Her mouth curved in a smile that did not reach her eyes. “It took you half the night to explain to the servants and convince them that I am not a witch who simply conjured Oliver out of thin air.” She pushed away from the bedpost and took a step toward him. “Stephen, what will happen now that everyone knows you have a living son?”
“You ask that now.” Bitterness flavored his words. “You should have wondered that before announcing Oliver’s presence to the world.”
“You can still protect him. If he is summoned to court, you can simply refuse.”
A bark of ill humor escaped him. “Nothing is simple where King Henry and Thomas Cromwell are concerned.”
“Never mind the king and Cromwell. You and Oliver must learn to get on together.”
He narrowed his eyes at her. “Everything is simple to you.”
Shouts came from below. They heard footfalls on the stair and the clicking of Pavlo’s nails.
Juliana seemed relieved by the interruption. “We will find time to speak of this later. For now, think of your son. The two of you are strangers.” She regarded him thoughtfully. “The gypsies could help, I think.”
“For the love of God, Juliana, then tell—”
“Look at this!” Oliver stopped in the doorway. He formed a hoop of his arms and yelled a command. Pavlo leaped through the hoop, knocking the boy to the floor. Stepping over the giggling boy, servants arrived with more of Oliver’s belongings.
“Later,” Juliana said, and laughter danced in her eyes.

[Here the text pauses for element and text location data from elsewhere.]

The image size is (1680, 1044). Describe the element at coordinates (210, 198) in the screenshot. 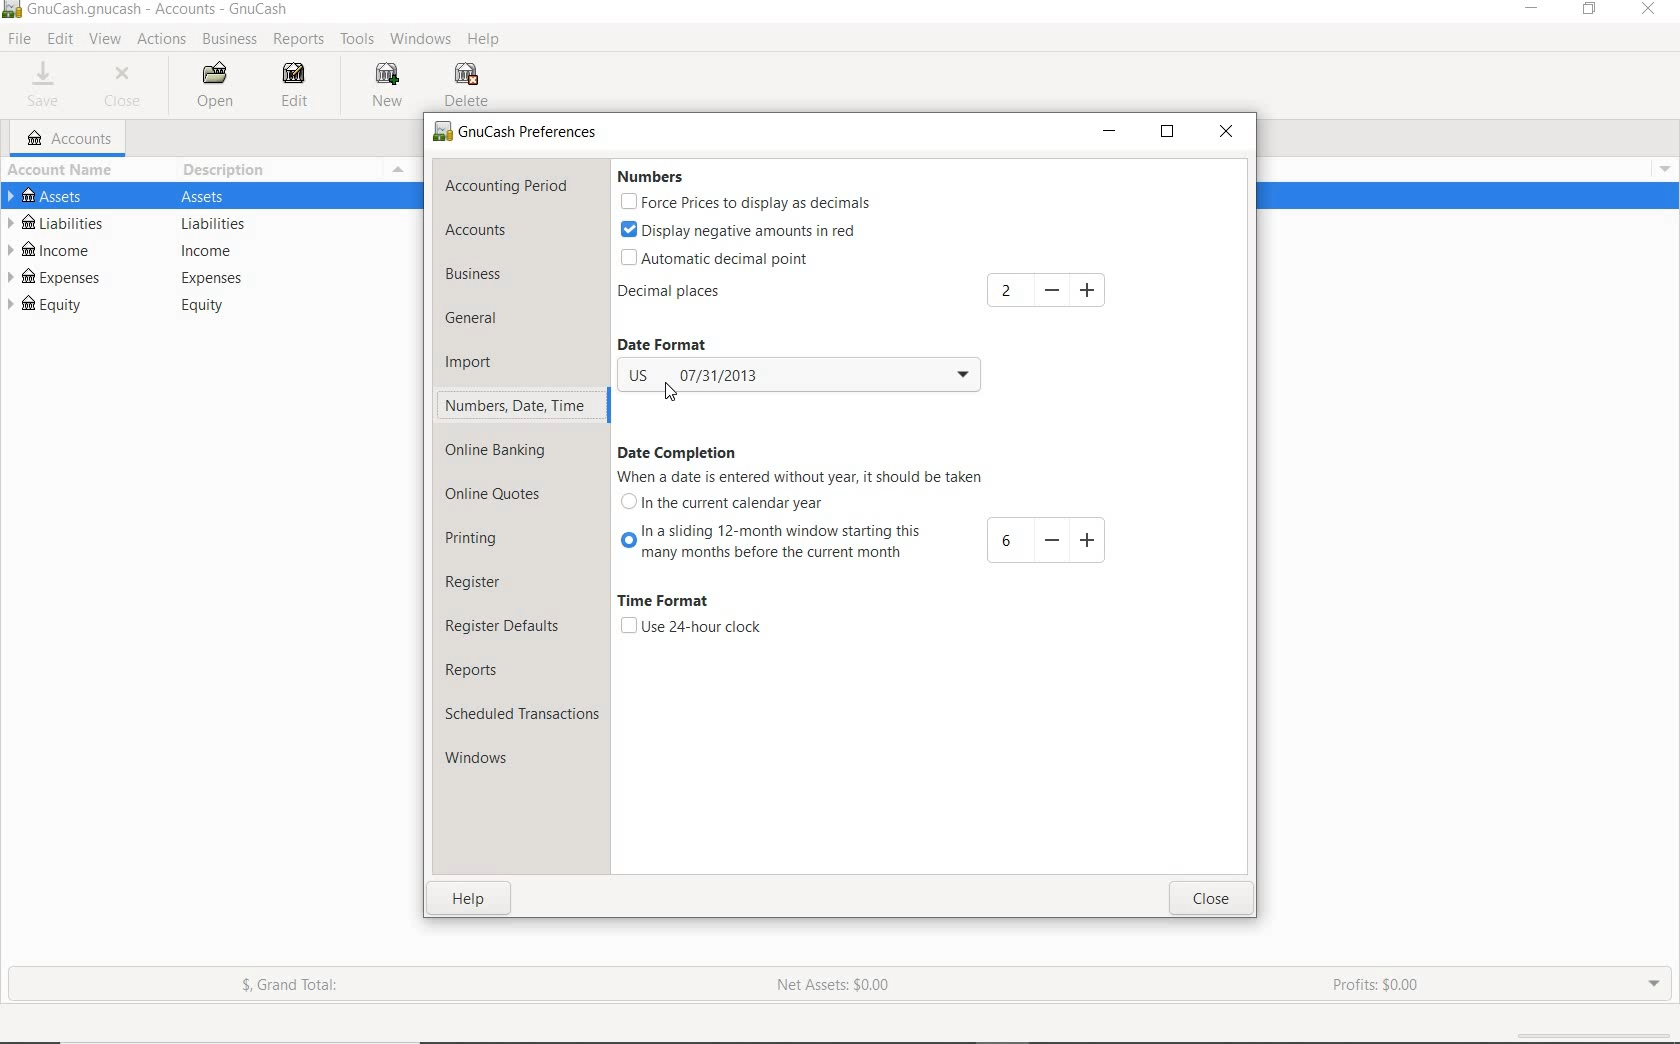

I see `ASSETS` at that location.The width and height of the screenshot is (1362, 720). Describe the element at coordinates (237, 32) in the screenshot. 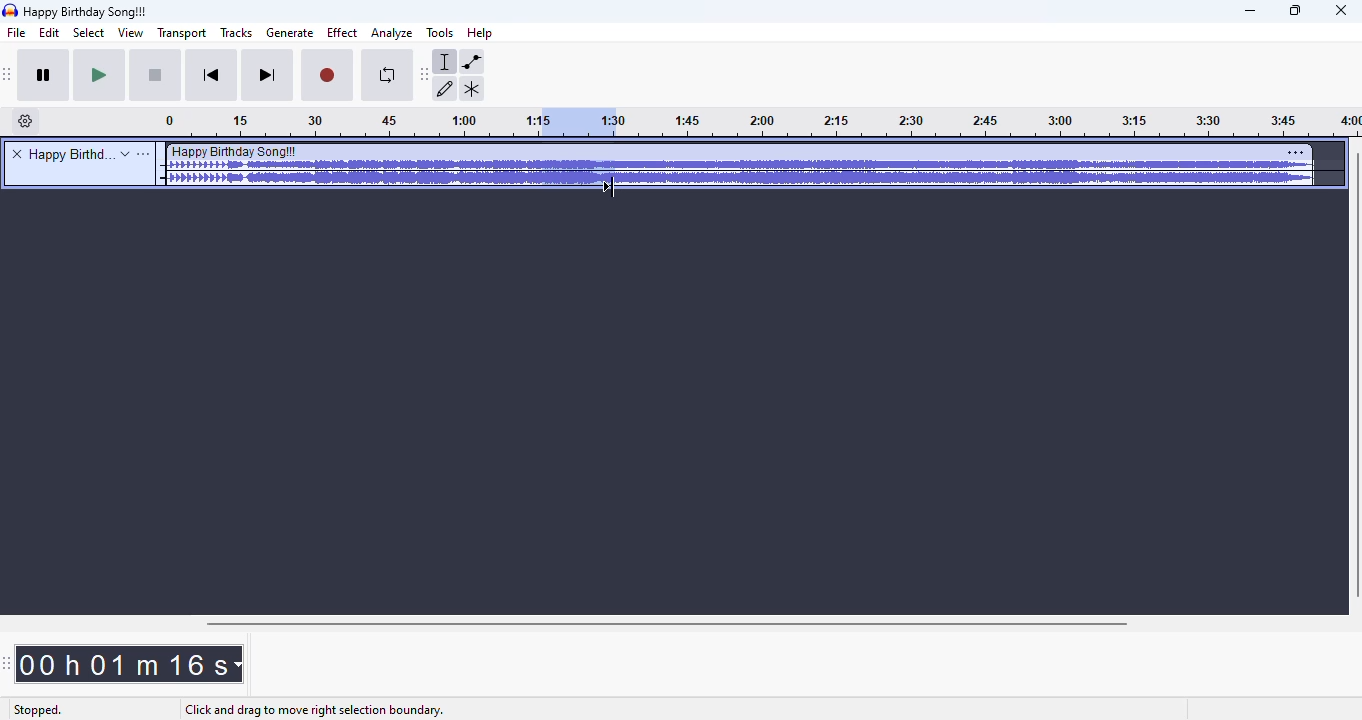

I see `tracks` at that location. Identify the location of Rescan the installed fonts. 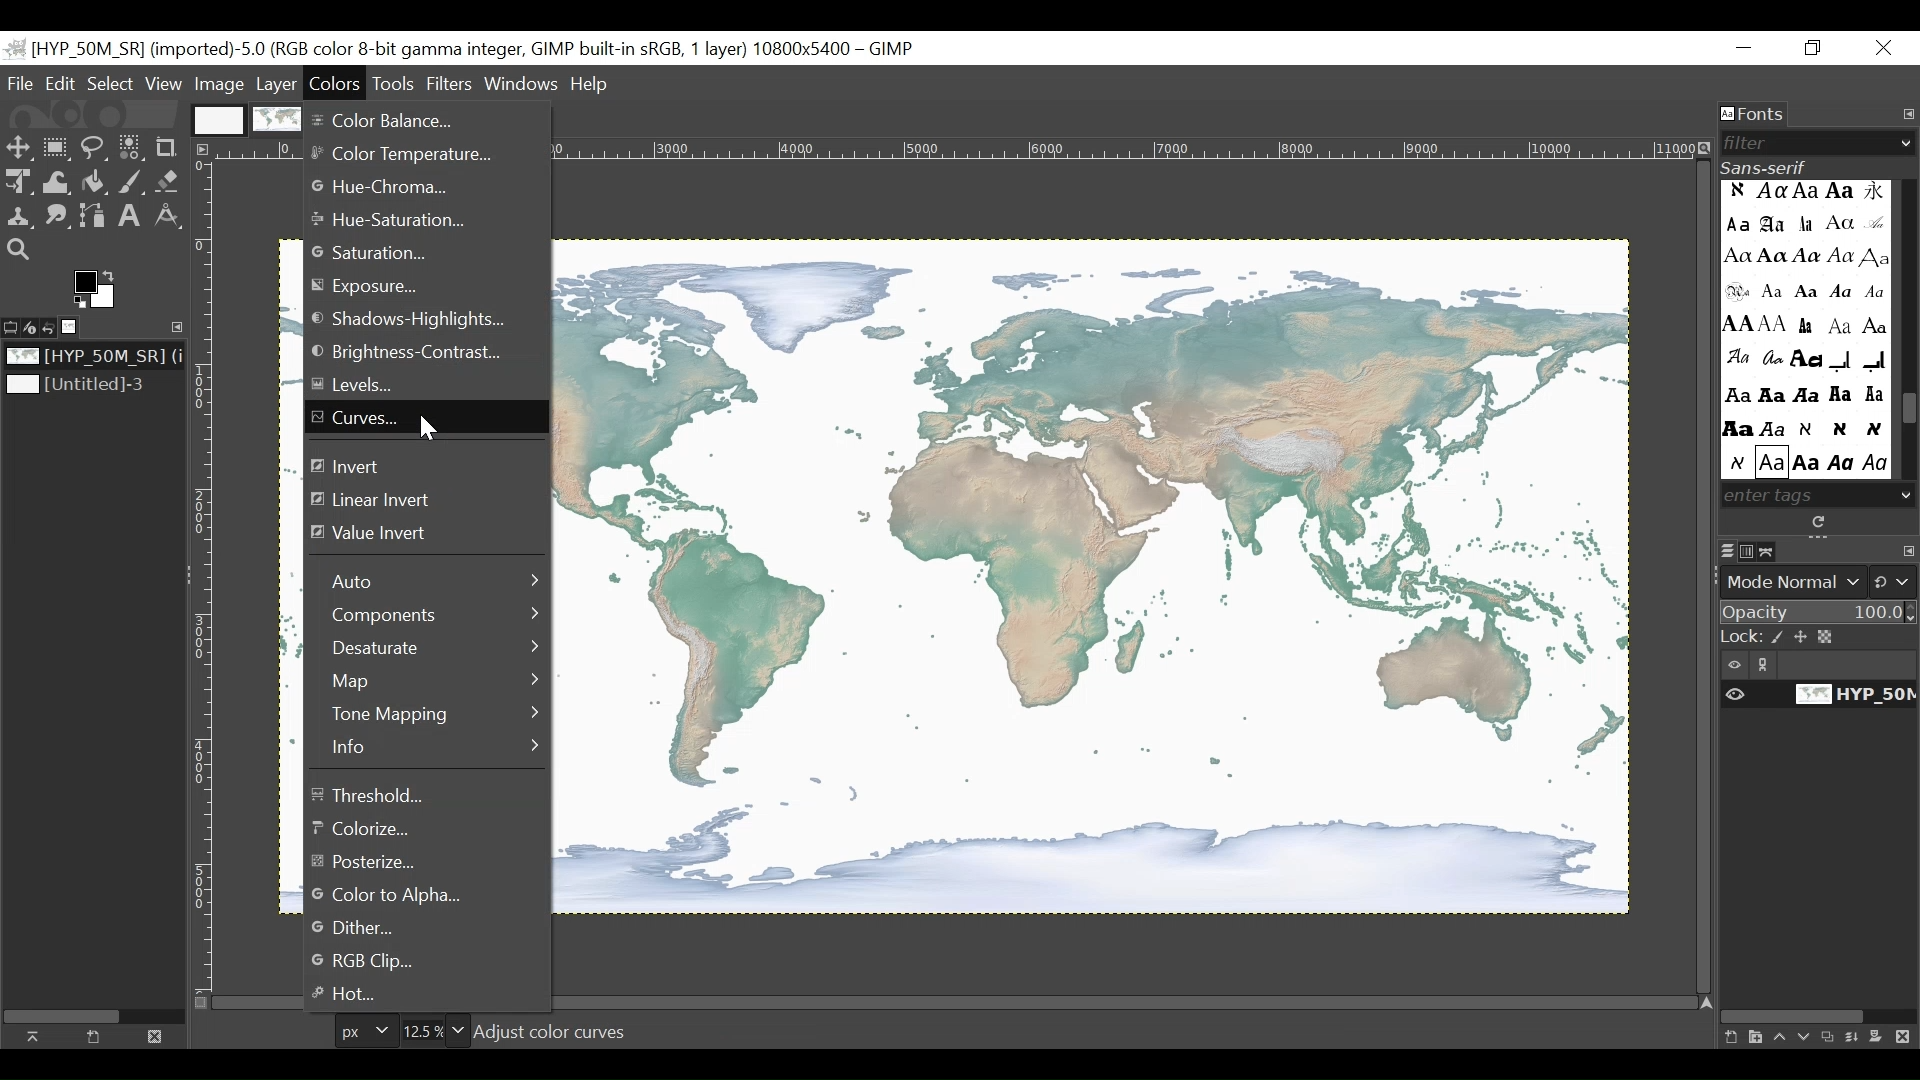
(1821, 522).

Stephen could not believe he had agreed to Juliana’s mad plan. Mounting his horse in the stableyard, he felt his stomach churn at the thought of the solemn Romany rite he was about to perform. The gut-deep feeling reminded him of his pagan marriage. Though all his moral instincts and Christian principles clamored a denial, he felt himself being drawn into the mystique of the ceremony.
As he rode Capria out through the postern gate, he could not escape an onslaught of memories. It was as if each part of the estate now held a memory of her. Of Juliana.
It wasn’t supposed to be that way. She was his temporary bride. He was supposed to recover from his feelings for her and then be immune forever. He should not be thinking of her at all.
Yet as he rode along the ridge of a hill, he recalled her first glimpse of Lynacre Hall. He had expected the slack-jawed awe of a beggar for her betters. Instead he had gotten a cool, faintly disdainful acceptance. As if Lynacre were less grand than manors she was accustomed to.
To the northwest he could just make out the spires of Malmesbury. Only a few short months ago it had been an abandoned abbey crumbling to ruin. Thanks to Juliana’s inspiration, the abbey was now a prosperous weaving factory.
He passed the copyhold of the widow Shane. The fields were neatly cut and gleaned, awaiting the autumn sowing, thanks to the gypsy laborers. Stephen had no idea how Juliana had wrung the toil from them. Normally they fled from farm labor like demons from red garlic.